3) “When a Character Won’t Cooperate” by Karen Essex, guest post on Writer Unboxed. Listening to your characters is one of the most important things you can do when you’re writing. Karen learned this the same way I did: wanting my MC to be a strong, no holds-barred, independent female from the get-go. But then Avalyn spoke: “Where could I go from there? Why would anyone be interested in me if I didn’t grow into that?” A-ha! *lightbulb dings over my head**initial opening scene chucked* Listen to your MC, Muse, or whatever you call it! You may not like what they have to say, but somehow, they know what’s right and wrong in their story!
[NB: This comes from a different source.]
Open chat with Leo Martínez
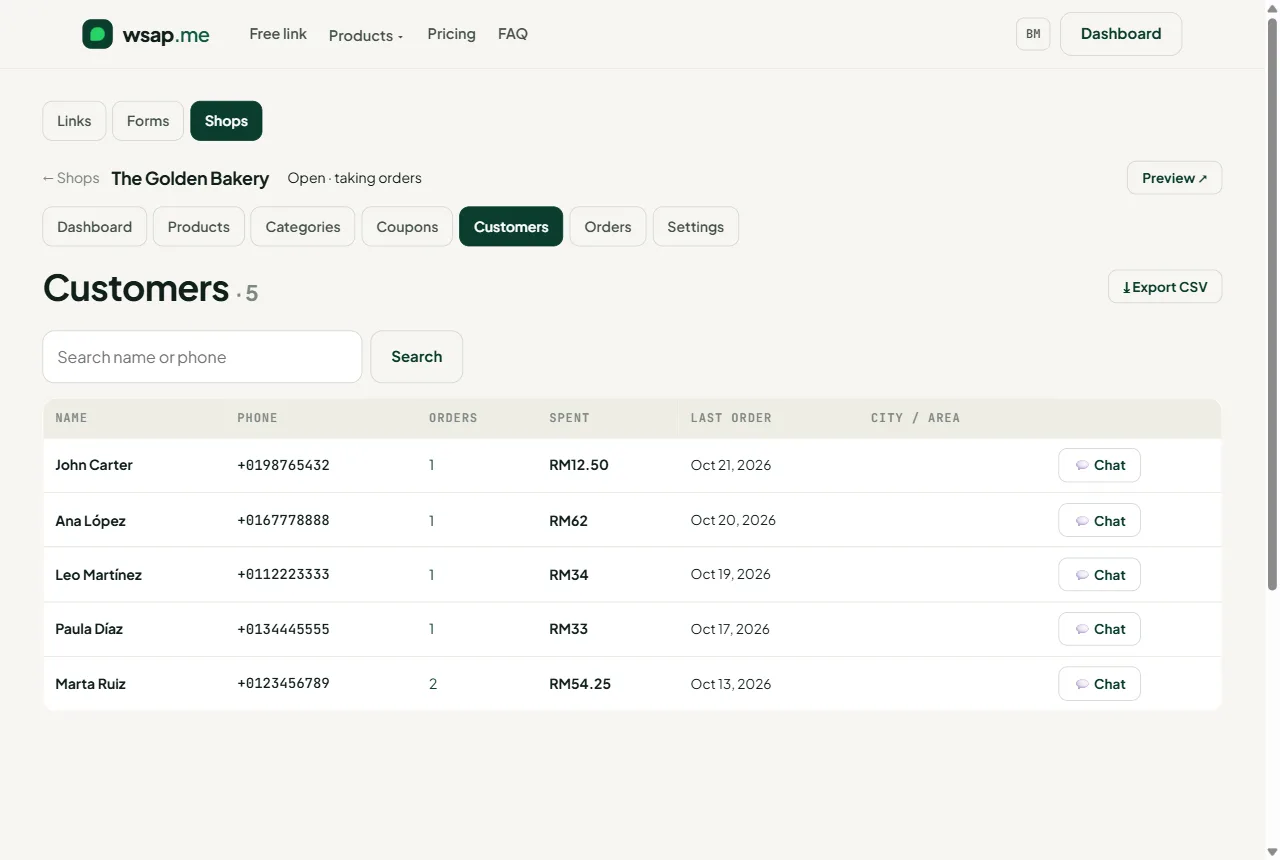The width and height of the screenshot is (1280, 860). 1099,575
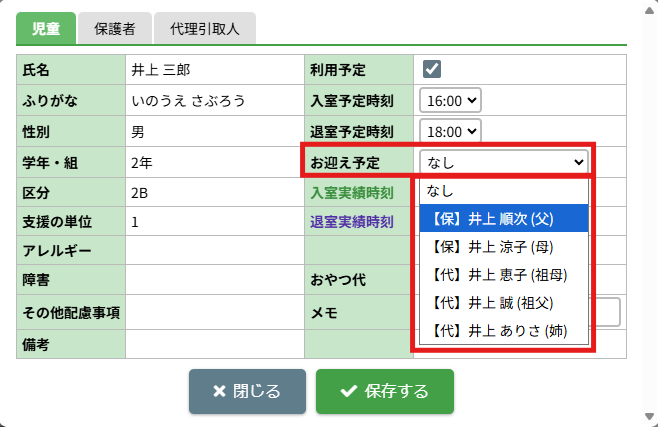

2) “Should We Write To Trends?” by Lisa Gail Green on Paranormal Point of View. This is exactly why I love the writing community. Everyone is open and honest and THEY GET IT!! Especially Lisa. Just because dystopians are hot right now, does not mean I should start writing it. Why? 2 reasons: 1: It may not be hot in two years when the times comes for the book to hit the shelves, 2: It’s not what’s in my heart! What is? Paranormal Romance (PNR) and Urban Fantasy(UF). Those genres are what make me tick. I enjoy reading them (although I will also read other genres also…if they’re THAT good), thus I thoroughly enjoy writing them. It’s a world I’m comfortable in. I can lay it all out on the page when I’m writing in this genre. Thank you, Lisa! YOU ROCK!
1) Here’s a fun video that I hope you’ll enjoy as much as I did. It’s called ‘Plot Device’. Description: “A young filmmaker obtains a mysterious device that unleashed the full force of cinema on his front lawn.” Writers, readers and movie-lovers alike will enjoy this. I found myself cracking up a few times. It’s a little long (at 9 min), but well worth the time!
Happy Reading Everyone!!!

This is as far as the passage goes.